Old Forest and ∆
Old Forest name all of their songs after different Simpsons characters. All except for tonight’s closing track, which is called ‘Slug’, temporarily, until the band figure out if ‘Chief Wiggum’ is a better or worse name for it than ‘Krusty’, or one of Matt Groening’s other jaundice toons.
Having been together for over a year, the truth is that ‘Krusty’ and ‘Wiggum’ have probably already gone. We might have even just heard them bellow about The Victoria, although Old Forest’s reluctance to speak means that we can’t confirm or deny that.
They are very young, which always seems like such an irrelevant point, but it’s worth bearing in mind here, because Old Forest look like the nervous teens they are, but sound like a band of twenty-something stoners from early 90s Seattle.
Singer Tom Cox mumbles a hello twice (the first attempt really is too mumbly), but from then on all heads are down, amps are cranked, distortion is turned up high. Someone has labelled this ‘sludge rock’, which is a tag we should all take seriously considering how fitting it is.
In plaid shirts oversized enough to pass for dressing gowns – and with Cox in a J. Macis-aping cap – the grunge slowly spews from the speakers like goo. It’s incredibly loud and clearly inspired by ‘In Utero’-era Nirvana and Dinosaur Jr., and the odd bit of doom metal. Its strength is in its purity, Old Forest’s likeness to Mudhoney and so on a testament to how well they play this no nonsense brand of punk. And ‘Slug’, which sees a proggy end to proceedings, is the band’s best track yet, with Cox, rather surprisingly, turning into The Edge as he makes his Stratocaster squeal.
A lot quieter are ∆ who tonight launch their debut single (yeah, yeah, on our record label), at their debut London show. They’re why The Victoria’s back doors are open, people five rows deep on the wrong side, trying to get a look. They’ve played London before, but they were called Films then, and they’ve never played to more than fifty odd people, or so says visibly overwhelmed frontman Joe Newman.
A sensible quartet who finished studying in Leeds this summer and chose to relocate to Cambridge rather than London, for fear that they’d be distracted and engulfed by the city, ∆ are masters of nuance. Their music, which is received with the whistles and cheers of a thousand friends this evening, trades on the forgotten art of delicacies and details. The xx do a similar thing, and Radiohead, but few others, and it makes tracks like ‘Bloodflood’, which begins with metallic, clunking keyboard chords that are never overpowering, almost unique in their composure.

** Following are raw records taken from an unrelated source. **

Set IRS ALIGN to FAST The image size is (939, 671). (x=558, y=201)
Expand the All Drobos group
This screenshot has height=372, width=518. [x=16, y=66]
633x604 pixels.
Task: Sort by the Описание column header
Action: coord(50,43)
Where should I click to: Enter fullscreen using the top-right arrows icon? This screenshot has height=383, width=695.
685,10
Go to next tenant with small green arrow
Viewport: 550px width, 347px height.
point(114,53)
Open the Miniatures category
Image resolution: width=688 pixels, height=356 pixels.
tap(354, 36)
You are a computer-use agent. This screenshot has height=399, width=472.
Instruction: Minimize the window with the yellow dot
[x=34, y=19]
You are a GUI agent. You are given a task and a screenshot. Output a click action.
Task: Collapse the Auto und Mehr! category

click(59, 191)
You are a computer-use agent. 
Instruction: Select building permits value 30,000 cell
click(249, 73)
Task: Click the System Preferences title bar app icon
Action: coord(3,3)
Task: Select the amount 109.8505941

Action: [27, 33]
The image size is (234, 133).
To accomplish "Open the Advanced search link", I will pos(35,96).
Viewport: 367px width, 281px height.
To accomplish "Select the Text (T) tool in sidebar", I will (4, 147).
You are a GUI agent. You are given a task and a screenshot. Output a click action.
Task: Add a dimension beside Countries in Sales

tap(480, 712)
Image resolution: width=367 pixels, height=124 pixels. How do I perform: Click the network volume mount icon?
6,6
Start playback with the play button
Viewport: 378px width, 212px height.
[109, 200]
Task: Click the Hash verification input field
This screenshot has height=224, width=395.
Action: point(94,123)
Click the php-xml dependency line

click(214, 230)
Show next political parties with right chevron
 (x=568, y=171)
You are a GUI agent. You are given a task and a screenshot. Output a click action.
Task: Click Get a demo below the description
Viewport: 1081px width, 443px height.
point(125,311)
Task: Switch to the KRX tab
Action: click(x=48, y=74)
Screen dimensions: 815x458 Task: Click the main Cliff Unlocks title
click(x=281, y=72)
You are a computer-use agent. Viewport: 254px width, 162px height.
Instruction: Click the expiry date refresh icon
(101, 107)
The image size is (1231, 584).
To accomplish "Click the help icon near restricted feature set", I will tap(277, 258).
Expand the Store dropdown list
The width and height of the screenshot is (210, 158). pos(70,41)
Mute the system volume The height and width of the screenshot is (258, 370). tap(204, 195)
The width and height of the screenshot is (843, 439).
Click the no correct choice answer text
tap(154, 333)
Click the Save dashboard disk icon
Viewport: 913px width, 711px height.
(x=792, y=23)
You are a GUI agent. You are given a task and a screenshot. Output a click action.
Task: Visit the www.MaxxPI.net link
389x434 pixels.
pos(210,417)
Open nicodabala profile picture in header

At the other end of the spectrum – which isn’t that far away at all – are tracks like the (slightly) pacier ‘Tessellate’ that lurches to live break-beats that are played on bongos and sound like they’re coming from a can. Joe hunches his shoulders and expresses every word with triggered fingers, as if he’s rapping on a slow jam, feeling the words in the air. He also sings – almost exclusively – with his eyes closed, and in a tone that you’ll either love or loathe: a cross between Billy Corgan, Hayden Thorpe of Wild Beasts and the all-but-forgotten Finley Quaye. This evening, everybody goes for the love option.
And sure, a review in Loud And Quiet of a band being released via Loud And Quiet Recordings is bound to be glowing, but the finest moment of the evening comes with the closing ‘Breezeblocks’, which is an Internet hit in its own right and is bound to be the band’s first proper release on some big fat record label, which is only what a band this carefully skilled deserve.